Chapter Two - Arrow

I don't know how long I'd been driving. Shit, I don't know how long I'd been doing anything. Time stretched out like a line of cut paper dolls, except there were long gaps of nothingness – somehow the doll chain hung together, but then things disappeared in the space. Things like my memory. Or even my senses.
I was cruising at seventy-five when I came upon the black sedan. The temp gauge needle crept up, but I stared it down and it held its position. The sedan looked familiar. Maybe my dad had owned one all those years ago. It shone in that vintage sort of way, the fins as sharp as spears. The sedan flashed its brake lights and I hit mine in reflex. Wait, how did I know that car? My father never drove anything that big. This was from somewhere else.
I was almost tailgating, so I figured I better ease up before we were clinking bumpers. I needed to either get some distance from the car, or floor it and pass. A dark shape popped up in the sedan's back seat, filling the rear window. I strained through my bug-splattered windshield. What the hell was that?
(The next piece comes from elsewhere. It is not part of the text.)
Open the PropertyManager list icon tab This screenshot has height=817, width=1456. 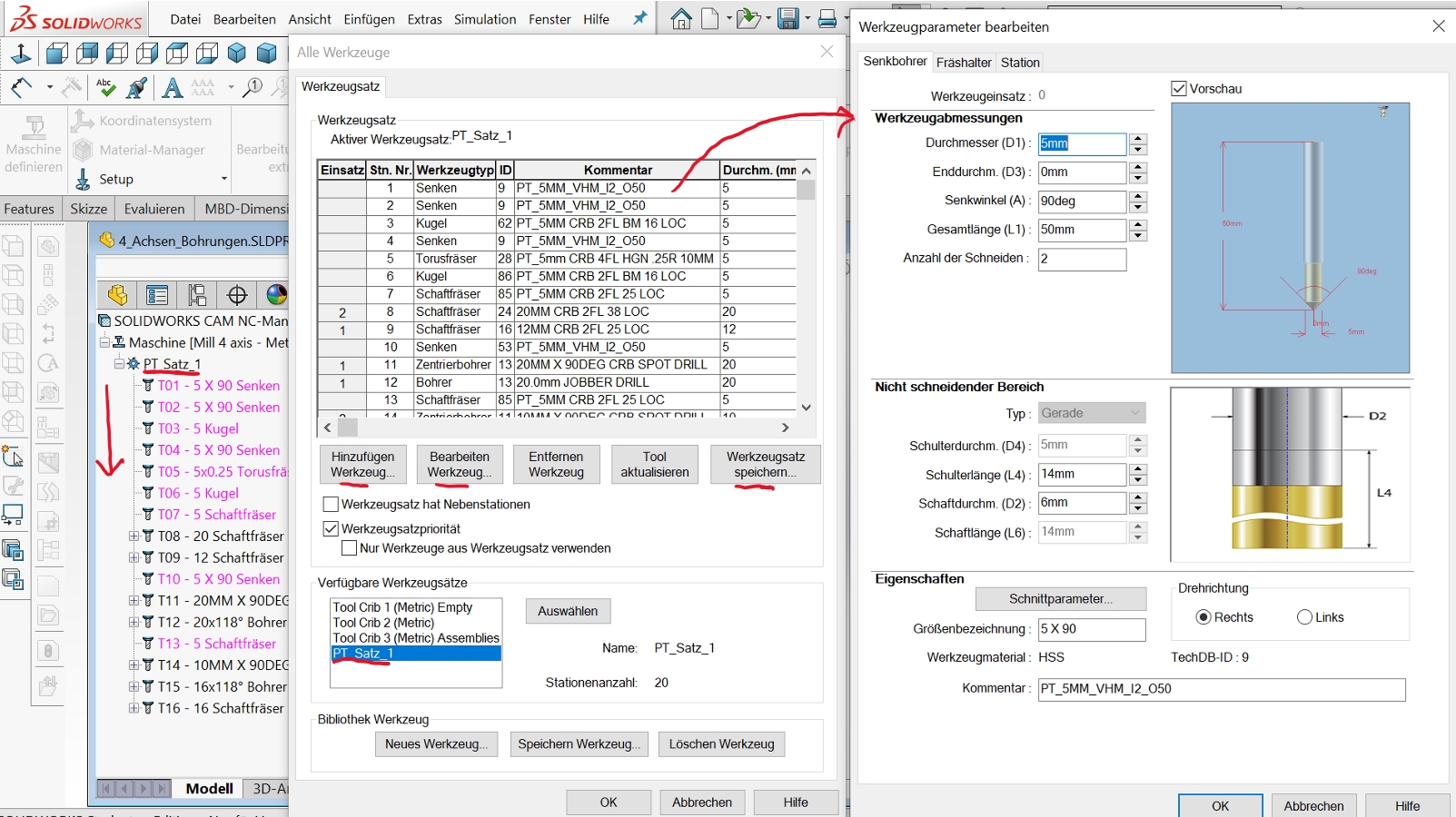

A chalk white face appeared next to black shape, and a pair of bowed lips glowed against a woman's stark skin. The image hit me so hard that I slammed on my brakes. I fishtailed the truck. Even as I spun, I still cranked my head to stare at her face. Those bowed lips swelled to the size of a bleeding watermelon, and I heard them speak aloud, not like a memory, but like she was in the truck cab with me, her cool breath in my ear. The words didn't form sentences.
"Black...soft... earth...flesh...green...far."
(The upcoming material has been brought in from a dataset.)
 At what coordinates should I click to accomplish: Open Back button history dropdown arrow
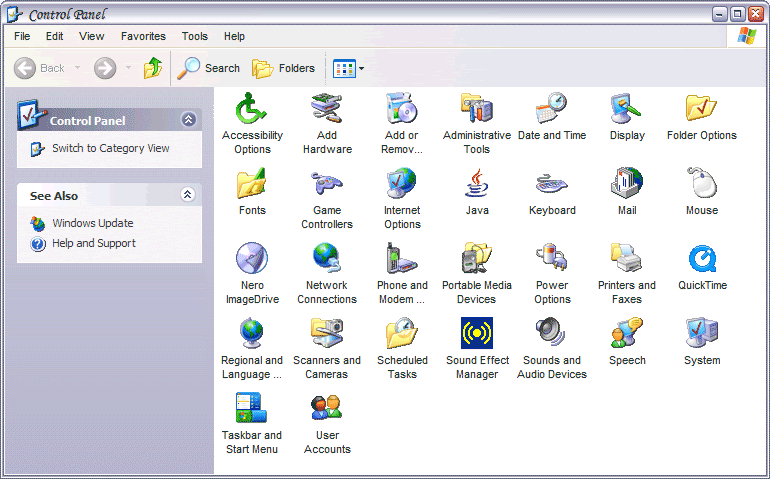(x=78, y=68)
The truck slid across the shoulder and slammed into the ditch.
Like the holes in my brain, the missing dolls in the chain, none of it made sense – but it meant something. I was so mesmerized by her voice, I barely felt the truck slam to a stop. My foot had been on the brake the whole time. Forgot to pump my way out of the slide. Forgot? I was frozen.
The truck was old school, weighed as much as a Sherman, still, it was a miracle I didn't roll.
My arm started to throb. When I turned to look at it, the skin puckered up and grinned at me. A trickle of blood slipped under the scab and drew a serpentine line down my forearm.
I finally knew one thing. Last night I had talked to the chalk woman and met the black beast.
The half-ton's engine stalled, but I didn't turn it over again. I sat in the ditch thinking about those bowed lips. I remembered asking her the question.
"What was your name again?"
No response.
I tried again. "Last time I didn't catch it. We talked in that bar in Yellowburn."
"I didn't give it," she'd said.
I had met her more than once. Met her and talked with her. I closed my eyes and pictured a smouldering house trailer, then it burst into fire, her running into the field, me after her, then that big beast toppling over me. Was that where the gash on my arm came from? Teeth or claws, what ripped the flesh?
My skull throbbed like someone had hammered a four inch spike into it. I cranked the engine, pulled out of the ditch with the tires spinning, four-wheel drive my ass, and headed down the highway.
They say your body remembers a lot, but not in ways that can be put into words. Right now the part of me that slammed on the brakes when I saw the sedan wasn't sending telegrams to the figuring-shit-out part of me. I trusted my legs more than the swiss-cheese brain.
The general weirdness faded as I picked up speed and the road straightened into an arrow. The sedan was long gone. Driving was the one thing that calmed me. Tires humming on the asphalt were a hundred times better than those vibrating loungers at the mall, and there wasn't a salesman with food court breath next to me in the cab saying how I couldn't live without one. Hate those sons-of-bitches.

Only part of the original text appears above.